Who knows why the Taoiseach changed his mind, but the move ultimately does put the opposition somewhat on the back foot.
There is bound to be a round of "you show me yours before I show you mine" in terms of budgetary policies, and they fear that come Budget time the voters will associate them with the shock and awe cutbacks which will have to be implemented. They just want a general election. From a political perspective it's all perfectly understandable, and opposition politicians are right to have suspicions that they are being used.

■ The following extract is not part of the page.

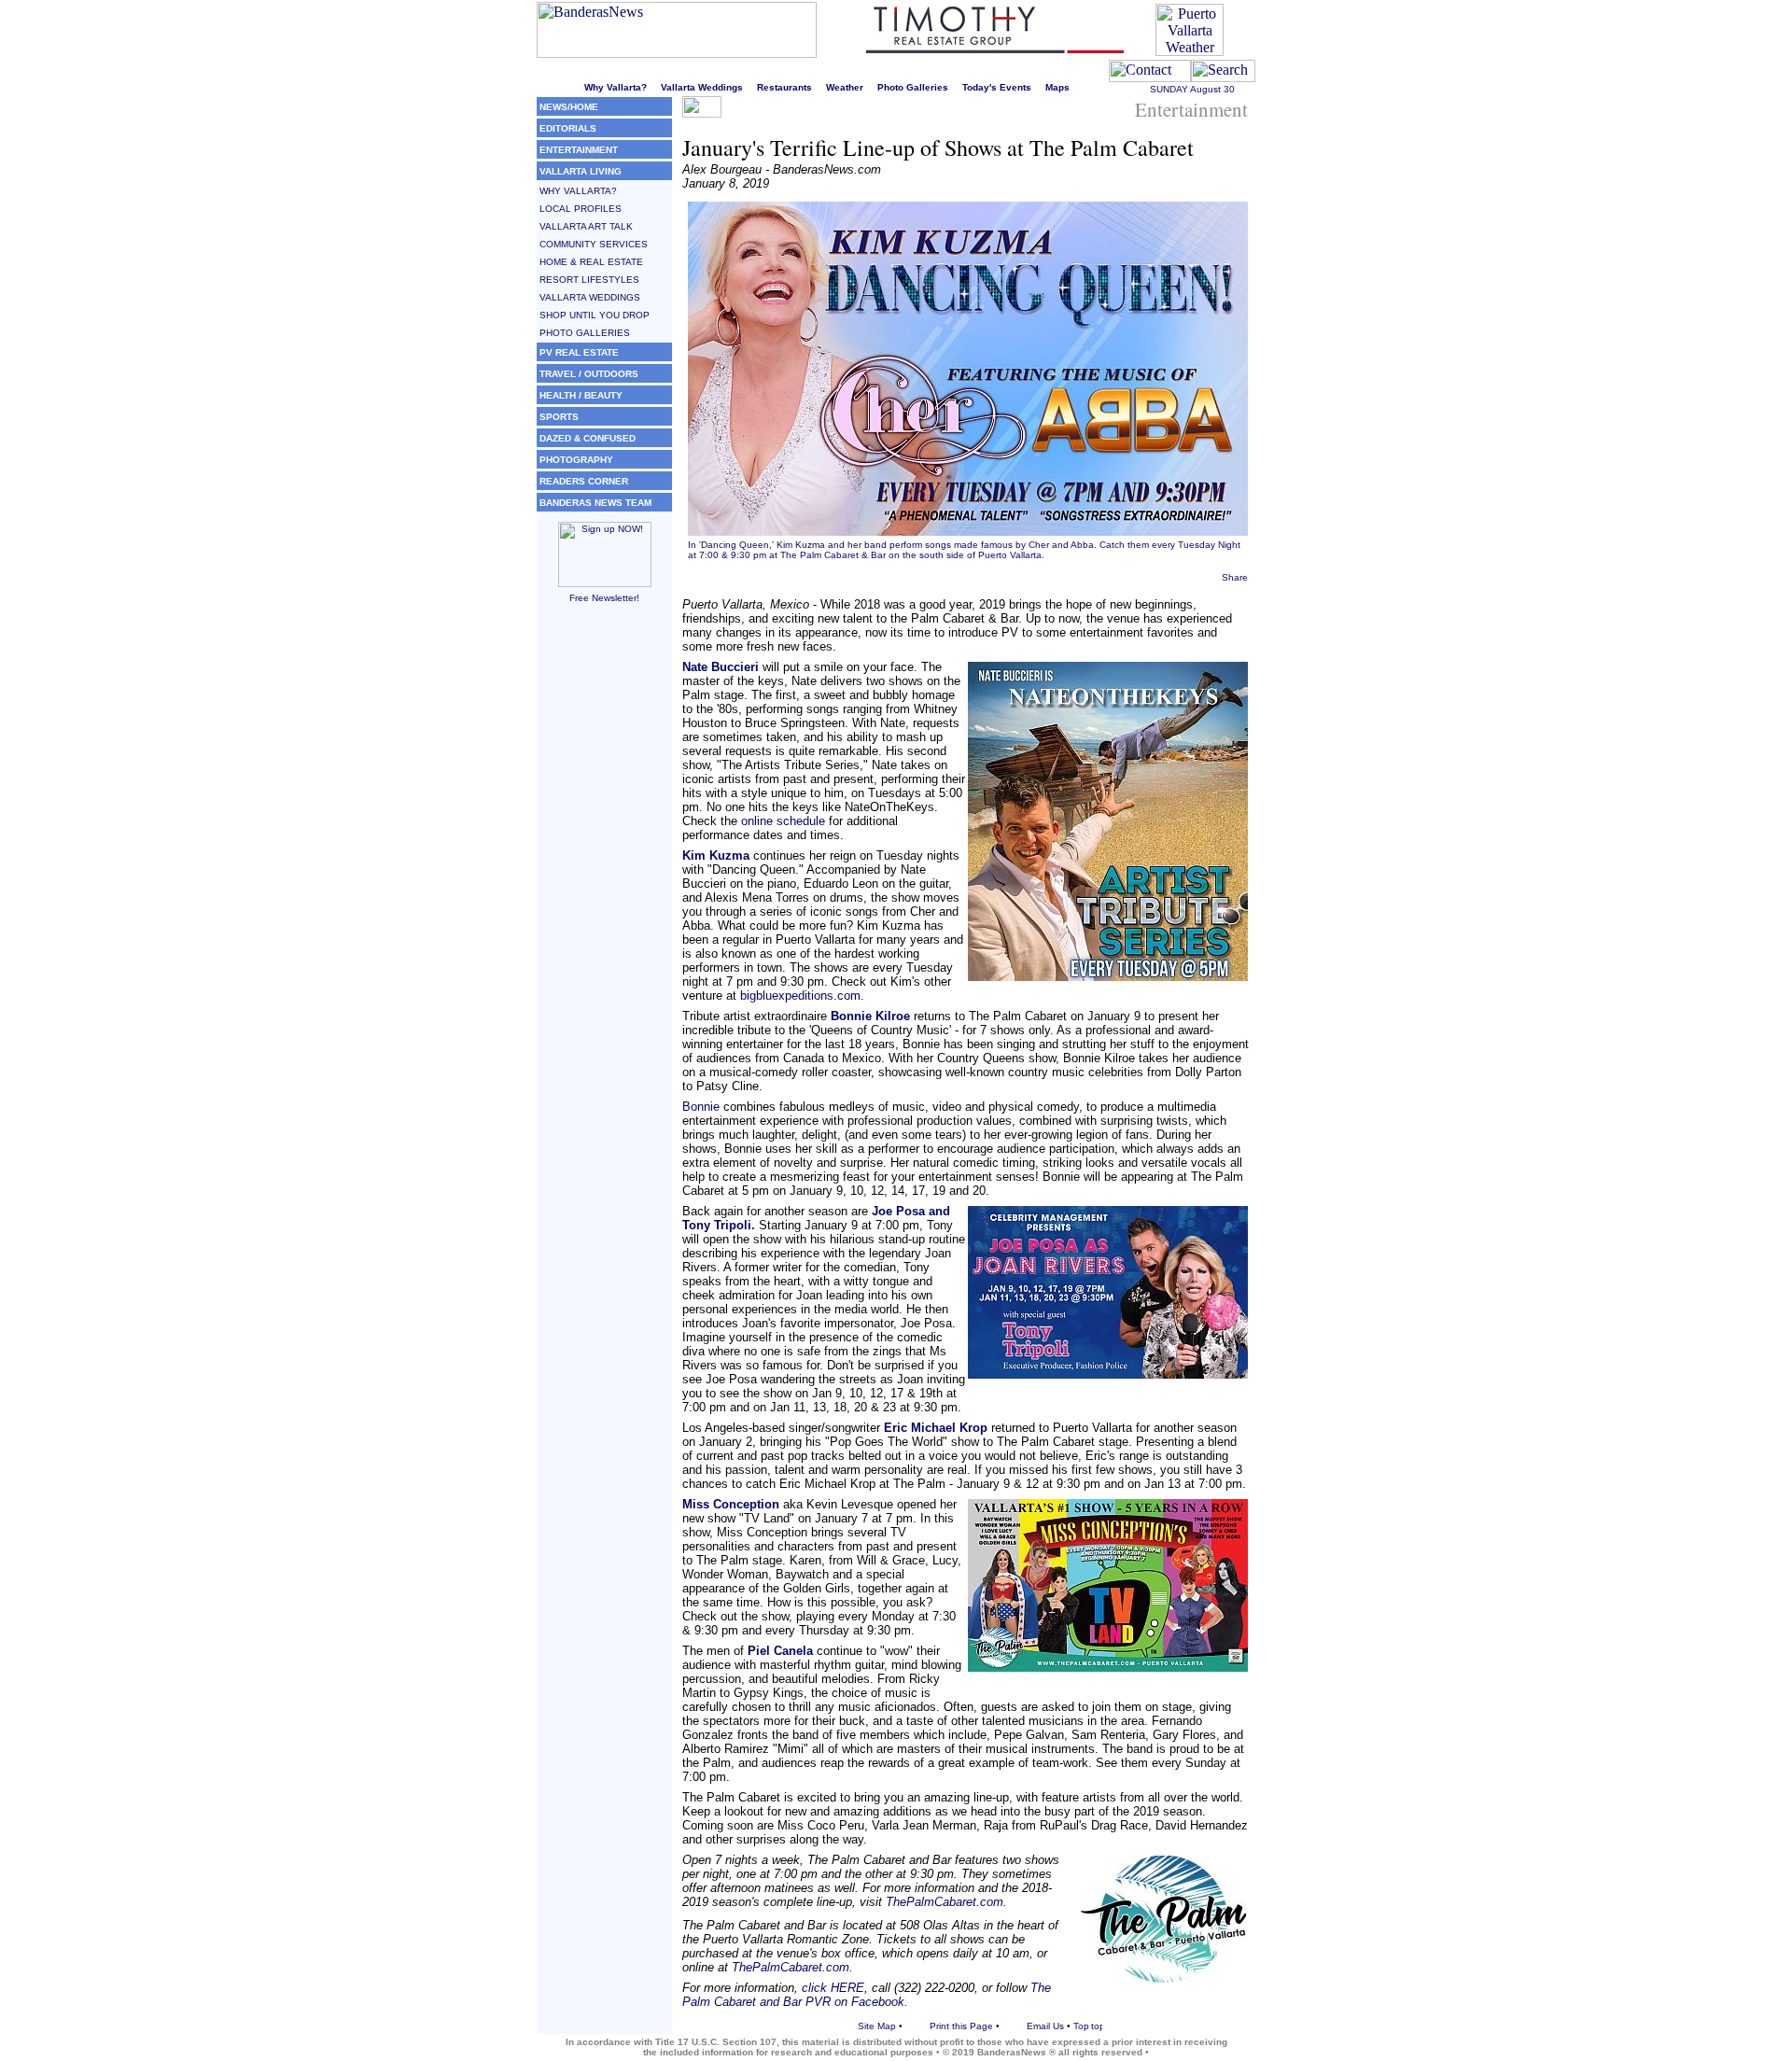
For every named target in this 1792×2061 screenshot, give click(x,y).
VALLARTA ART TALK (586, 226)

But viewed from the punter's perspective the carry- on of the past week has just served to reinforce the notion that politicians are a breed apart and do not share the same immediate fears of Irish citizens concerning individual and national bankruptcy.
While the rest of us are talking about mortgages, liquidations, emigration and how many years all of this is going to last, the politicians appear to be "having talks about talks". Is it just me, or are there shades of the partnership talks here? Once they eventually get going, will we see the lights shining in Government Buildings late into the night?
Even the least cynical among us are already predicting that the whole thing will be a waste of time, and never ever was there more pertinence than now to the phrase "time is money". There is an increasing sense that we are slipping into some sort of unreality.
Am I mad to be panicking, you think, when the leaders of our country appear not to be -- well, at least not in a way that they are obviously exploring every avenue open to them to get us out of this godforsaken mess.
In the mix we have, the vast amount of billions we owe (still not sure exactly how much), a Taoiseach whose leadership is regularly being challenged, a Fine Gael leader whose abilities at least half of his party have doubts in, and a Labour leader who is beginning to make promises on tax and social welfare that even if you want them to be true, you know you're in cloud cuckoo land to think so.
We can take some consolation that the European Commission is obviously pulling strings in the background in relation to this four-year plan, and there is bound to be some influence being brought to bear by the International Monetary Fund.
From what we know, the first mention of these Government-opposition talks between Fianna Fail and the Greens was when Eamon Ryan mentioned it to Brian Lenihan coming out of a Cabinet meeting.
We're 11 days on from that, and as of now there isn't even a likely date for the first meeting to take place. This is a saga that is set to keep us interested. But not in a good way.